An evidence-based review of current anti-platelet options for STEMI patients.
Int J Cardiol. 2012 Jun 16;
Authors: Cayla G, Silvain J, O'Connor SA, Collet JP, Montalescot G
Drug-eluting stents are the default treatment for acute coronary syndromes, unless concerns or contraindications preclude dual antiplatelet therapy (DAPT). Platelet microemboli and mediators from activated platelets can undermine the restoration of perfusion. Therefore, ST-segment elevation MI (STEMI) patients should receive antiplatelet treatments regardless of reperfusion strategy. This review offers an evidence-based comparison of the P2Y(12) antagonists that have been evaluated in STEMI. While several studies support clopidogrel in STEMI, the benefits emerge several hours after administration and vary considerably reflecting genetic, cellular and clinical inter-individual differences. Although higher clopidogrel loading doses may improve outcomes, ticagrelor and prasugrel are more potent, produce less inter-individual variability, and show a faster onset of action. Ticagrelor and prasugrel improve outcomes compared to clopidogrel, with manageable bleeding risks, although further studies with a longer follow up are needed.
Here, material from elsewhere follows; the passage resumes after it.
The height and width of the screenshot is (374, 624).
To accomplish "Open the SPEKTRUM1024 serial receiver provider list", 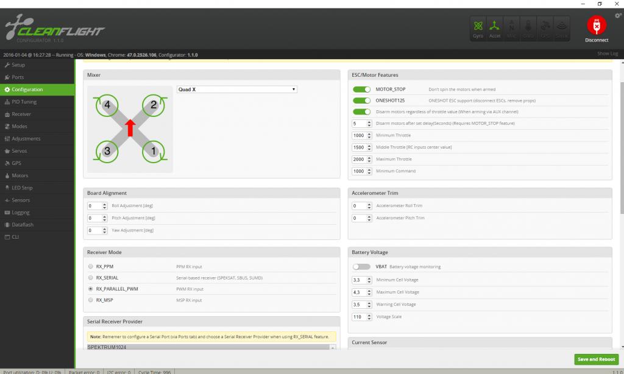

Studies directly comparing ticagrelor and prasugrel are now needed. In the meantime, most current guidelines focus on clopidogrel and, therefore, need revision. While several polymorphisms influence platelet activity, CYP2C19 variants are the most consistently linked to clopidogrel responsiveness. Consensus groups should consider the studies needed to allow routine pharmacogenomic testing. The evidence-based use of P2Y(12) antagonists in DAPT should further reduce the morbidity and mortality associated with STEMI.